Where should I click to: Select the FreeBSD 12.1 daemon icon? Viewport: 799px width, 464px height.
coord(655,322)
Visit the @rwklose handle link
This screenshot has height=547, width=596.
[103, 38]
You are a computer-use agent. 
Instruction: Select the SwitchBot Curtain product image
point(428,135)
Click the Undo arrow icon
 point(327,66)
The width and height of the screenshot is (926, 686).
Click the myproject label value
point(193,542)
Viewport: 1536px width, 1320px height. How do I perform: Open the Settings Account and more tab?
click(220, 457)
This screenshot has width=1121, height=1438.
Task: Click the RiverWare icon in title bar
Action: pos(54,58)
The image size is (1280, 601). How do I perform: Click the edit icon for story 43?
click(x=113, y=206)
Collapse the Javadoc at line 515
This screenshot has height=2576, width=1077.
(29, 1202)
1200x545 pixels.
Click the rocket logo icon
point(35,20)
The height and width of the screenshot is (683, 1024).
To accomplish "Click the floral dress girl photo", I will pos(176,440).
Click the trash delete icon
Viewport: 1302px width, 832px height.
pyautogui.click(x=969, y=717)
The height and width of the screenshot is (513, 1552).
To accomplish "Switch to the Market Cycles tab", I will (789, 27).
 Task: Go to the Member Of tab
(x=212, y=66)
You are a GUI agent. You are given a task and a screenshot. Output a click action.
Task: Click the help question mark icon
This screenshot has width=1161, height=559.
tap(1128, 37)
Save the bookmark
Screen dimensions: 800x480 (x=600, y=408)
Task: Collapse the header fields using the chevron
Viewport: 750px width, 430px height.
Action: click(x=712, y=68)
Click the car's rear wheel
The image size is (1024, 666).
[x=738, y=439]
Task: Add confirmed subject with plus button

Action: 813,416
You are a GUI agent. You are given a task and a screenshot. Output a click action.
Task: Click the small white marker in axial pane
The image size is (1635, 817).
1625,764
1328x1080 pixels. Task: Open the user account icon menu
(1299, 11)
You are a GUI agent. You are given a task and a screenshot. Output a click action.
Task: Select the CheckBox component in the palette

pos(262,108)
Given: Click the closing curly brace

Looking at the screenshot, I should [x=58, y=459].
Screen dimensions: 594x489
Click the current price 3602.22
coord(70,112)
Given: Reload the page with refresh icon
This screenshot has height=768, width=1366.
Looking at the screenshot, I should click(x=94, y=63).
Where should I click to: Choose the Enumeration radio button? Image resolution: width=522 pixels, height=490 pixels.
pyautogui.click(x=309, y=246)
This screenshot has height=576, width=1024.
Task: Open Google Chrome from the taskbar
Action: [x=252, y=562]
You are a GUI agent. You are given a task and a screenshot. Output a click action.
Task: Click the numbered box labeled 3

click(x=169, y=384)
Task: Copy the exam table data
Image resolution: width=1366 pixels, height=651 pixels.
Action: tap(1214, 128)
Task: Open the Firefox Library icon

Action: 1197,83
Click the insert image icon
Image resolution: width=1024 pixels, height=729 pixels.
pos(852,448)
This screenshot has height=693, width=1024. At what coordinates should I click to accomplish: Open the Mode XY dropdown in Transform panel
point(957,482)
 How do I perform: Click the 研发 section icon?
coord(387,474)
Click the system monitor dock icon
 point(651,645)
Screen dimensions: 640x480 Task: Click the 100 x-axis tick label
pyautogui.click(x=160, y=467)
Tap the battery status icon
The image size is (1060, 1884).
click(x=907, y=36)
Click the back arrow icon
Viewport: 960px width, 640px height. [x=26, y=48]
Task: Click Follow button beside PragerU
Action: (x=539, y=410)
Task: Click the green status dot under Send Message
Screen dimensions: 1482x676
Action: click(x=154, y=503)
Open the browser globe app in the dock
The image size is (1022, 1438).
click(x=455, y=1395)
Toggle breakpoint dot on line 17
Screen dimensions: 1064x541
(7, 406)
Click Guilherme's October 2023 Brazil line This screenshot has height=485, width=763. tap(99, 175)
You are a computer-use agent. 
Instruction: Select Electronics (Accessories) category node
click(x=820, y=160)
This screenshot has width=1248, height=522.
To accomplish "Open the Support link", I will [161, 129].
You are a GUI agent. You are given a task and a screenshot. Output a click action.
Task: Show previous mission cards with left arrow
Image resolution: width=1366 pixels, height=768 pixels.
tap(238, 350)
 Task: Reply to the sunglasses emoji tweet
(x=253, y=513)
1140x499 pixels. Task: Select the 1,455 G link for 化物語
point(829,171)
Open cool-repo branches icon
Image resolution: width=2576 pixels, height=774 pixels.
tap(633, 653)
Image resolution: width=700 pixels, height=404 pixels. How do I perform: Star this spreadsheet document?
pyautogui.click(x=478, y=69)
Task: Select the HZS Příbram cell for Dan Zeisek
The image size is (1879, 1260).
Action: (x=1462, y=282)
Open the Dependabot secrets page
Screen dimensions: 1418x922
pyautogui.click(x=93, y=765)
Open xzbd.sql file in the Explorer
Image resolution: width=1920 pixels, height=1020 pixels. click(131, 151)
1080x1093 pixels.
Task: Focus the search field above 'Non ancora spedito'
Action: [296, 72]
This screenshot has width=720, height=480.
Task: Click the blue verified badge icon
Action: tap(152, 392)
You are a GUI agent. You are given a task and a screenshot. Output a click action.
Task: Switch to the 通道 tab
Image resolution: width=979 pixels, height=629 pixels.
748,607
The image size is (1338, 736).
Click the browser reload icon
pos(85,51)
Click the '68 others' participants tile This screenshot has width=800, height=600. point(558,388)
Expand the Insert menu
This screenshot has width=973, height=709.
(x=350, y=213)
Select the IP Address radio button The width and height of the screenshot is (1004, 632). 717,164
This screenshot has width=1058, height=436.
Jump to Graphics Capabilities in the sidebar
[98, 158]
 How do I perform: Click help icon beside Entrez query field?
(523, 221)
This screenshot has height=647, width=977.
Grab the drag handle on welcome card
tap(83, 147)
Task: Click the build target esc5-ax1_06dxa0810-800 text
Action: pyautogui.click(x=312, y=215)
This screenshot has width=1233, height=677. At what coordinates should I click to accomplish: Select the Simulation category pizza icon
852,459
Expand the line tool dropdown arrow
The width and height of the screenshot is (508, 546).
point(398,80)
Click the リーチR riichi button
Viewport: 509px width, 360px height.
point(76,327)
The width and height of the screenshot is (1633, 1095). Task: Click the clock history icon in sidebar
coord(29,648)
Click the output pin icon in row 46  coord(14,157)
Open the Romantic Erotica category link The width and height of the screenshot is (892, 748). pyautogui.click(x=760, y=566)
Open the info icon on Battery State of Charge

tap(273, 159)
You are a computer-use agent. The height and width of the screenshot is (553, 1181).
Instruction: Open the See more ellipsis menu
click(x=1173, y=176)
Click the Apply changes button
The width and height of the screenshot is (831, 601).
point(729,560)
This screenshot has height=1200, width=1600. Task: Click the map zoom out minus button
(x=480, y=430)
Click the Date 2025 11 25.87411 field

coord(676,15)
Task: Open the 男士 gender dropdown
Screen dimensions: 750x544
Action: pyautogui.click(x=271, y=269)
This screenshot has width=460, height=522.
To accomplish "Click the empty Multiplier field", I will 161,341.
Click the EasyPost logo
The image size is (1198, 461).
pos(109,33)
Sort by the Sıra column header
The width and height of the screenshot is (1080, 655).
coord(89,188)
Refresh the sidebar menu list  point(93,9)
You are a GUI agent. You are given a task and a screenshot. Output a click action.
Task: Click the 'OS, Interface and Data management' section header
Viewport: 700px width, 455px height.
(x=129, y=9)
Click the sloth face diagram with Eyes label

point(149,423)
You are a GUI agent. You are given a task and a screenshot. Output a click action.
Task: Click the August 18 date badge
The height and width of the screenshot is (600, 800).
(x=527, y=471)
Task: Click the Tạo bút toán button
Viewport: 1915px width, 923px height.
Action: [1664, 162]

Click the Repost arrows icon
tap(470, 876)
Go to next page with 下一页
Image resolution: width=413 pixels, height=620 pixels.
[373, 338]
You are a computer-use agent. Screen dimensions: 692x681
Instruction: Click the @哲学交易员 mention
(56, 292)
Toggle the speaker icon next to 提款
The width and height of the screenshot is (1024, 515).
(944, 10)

# Aim of the exercise:
Lines from the one containing "This screenshot has width=460, height=522." through the last line of the records, restated word for word: that is the whole response.

# Exercise result:
This screenshot has width=460, height=522.
To accomplish "Click the empty Multiplier field", I will 161,341.
Click the EasyPost logo
The image size is (1198, 461).
pos(109,33)
Sort by the Sıra column header
The width and height of the screenshot is (1080, 655).
coord(89,188)
Refresh the sidebar menu list  point(93,9)
You are a GUI agent. You are given a task and a screenshot. Output a click action.
Task: Click the 'OS, Interface and Data management' section header
Viewport: 700px width, 455px height.
(x=129, y=9)
Click the sloth face diagram with Eyes label

point(149,423)
You are a GUI agent. You are given a task and a screenshot. Output a click action.
Task: Click the August 18 date badge
The height and width of the screenshot is (600, 800).
(x=527, y=471)
Task: Click the Tạo bút toán button
Viewport: 1915px width, 923px height.
Action: [1664, 162]

Click the Repost arrows icon
tap(470, 876)
Go to next page with 下一页
Image resolution: width=413 pixels, height=620 pixels.
[373, 338]
You are a computer-use agent. Screen dimensions: 692x681
Instruction: Click the @哲学交易员 mention
(56, 292)
Toggle the speaker icon next to 提款
The width and height of the screenshot is (1024, 515).
(944, 10)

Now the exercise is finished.